Currently, there are no specific mold laws in Florida. Some local housing codes may include such wording, but it will not be systematic. However, landlords must abide by the so-called “implied warranty of habitability,” meaning that they have a responsibility to provide safe and livable housing to tenants. Importantly, a responsibility to maintain the integrity of a property is not the same thing as being legally liable in a personal injury lawsuit arising from mold exposure.
For tenants who simply have mold in their units that they want removed, the first line of defense in Florida is the Landlord-Tenant Act (83.51, Fl. Statutes), which requires landlords to comply with applicable building, housing, and health codes, and to:
maintain the roofs, windows, doors, floors, steps, porches, exterior walls, foundations, and all other structural components in good repair and capable of resisting normal forces and loads and the plumbing in reasonable working condition.

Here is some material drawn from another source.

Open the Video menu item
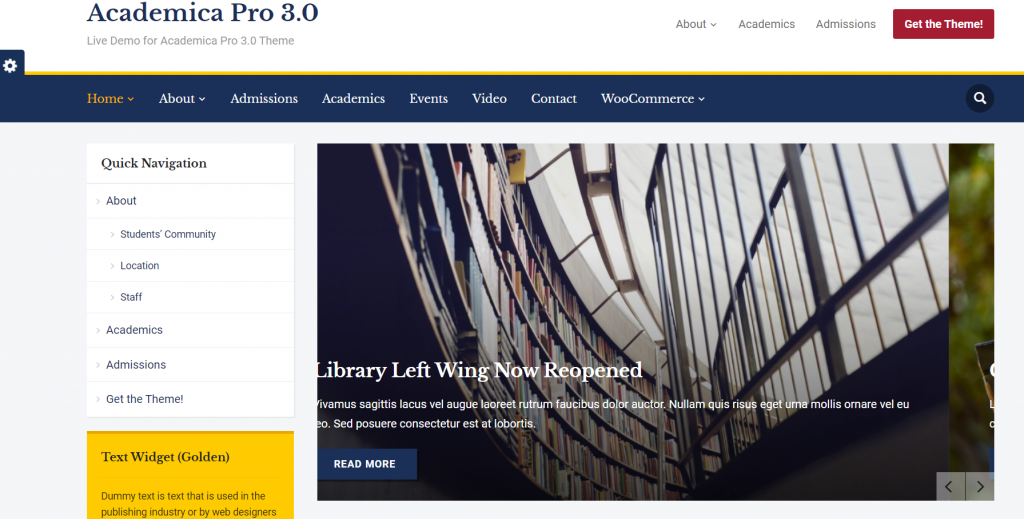Viewport: 1024px width, 519px height. [x=489, y=98]
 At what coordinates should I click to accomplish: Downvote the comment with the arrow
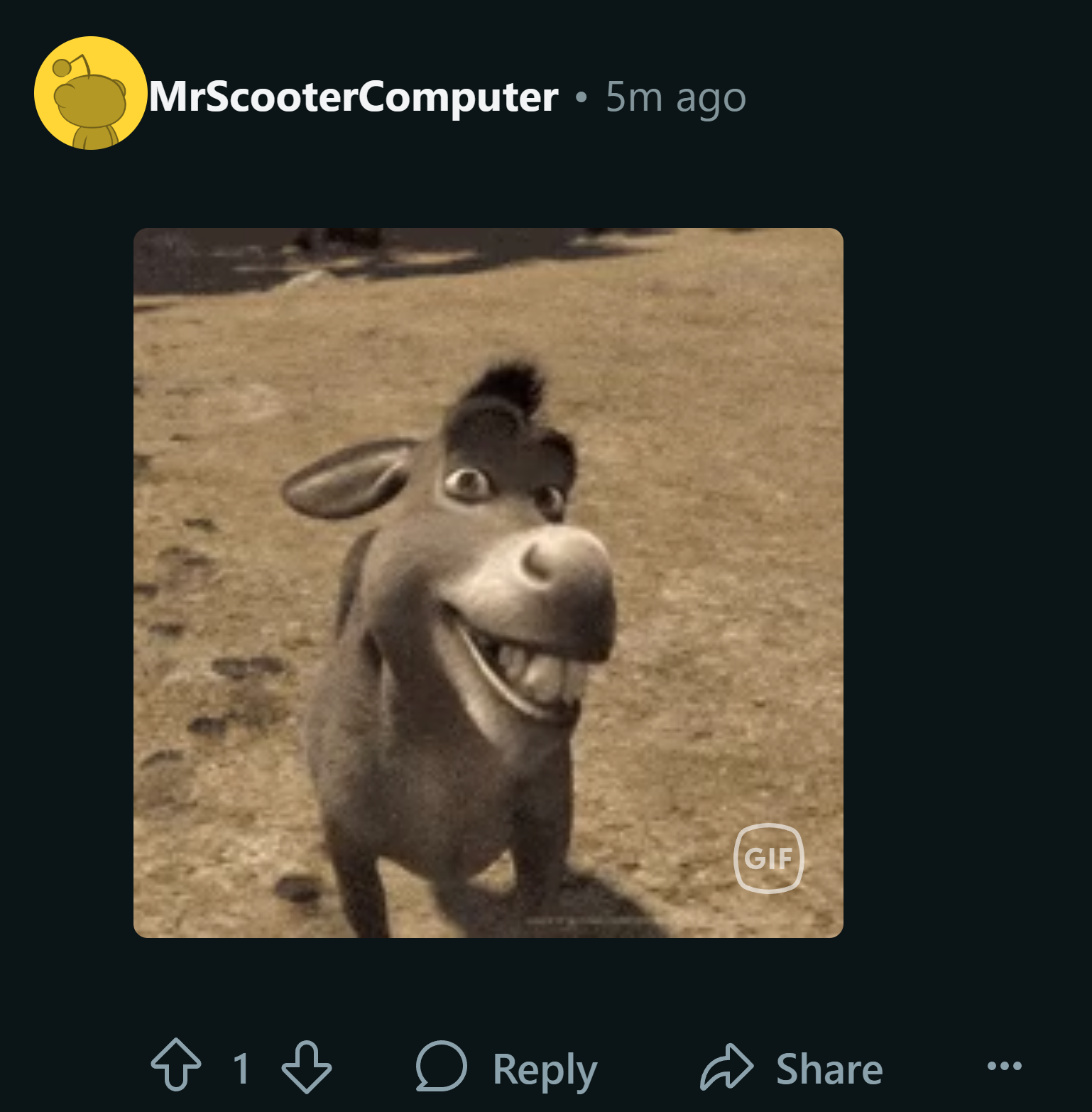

A secondary shield for tenants against intransigent landlords is section 468.84 ff., Fl. Statues, which regulates the licensing of professional mold remediators. According to this statute, anyone hired to conduct mold inspection or mold remediation must maintain specialty licenses from the state. This improves the likelihood that mold assessment and remediation will be done properly. It also means that landlords aren’t allowed to bring in a cheaper contractor or do the mold remediation themselves, unless they have such a license.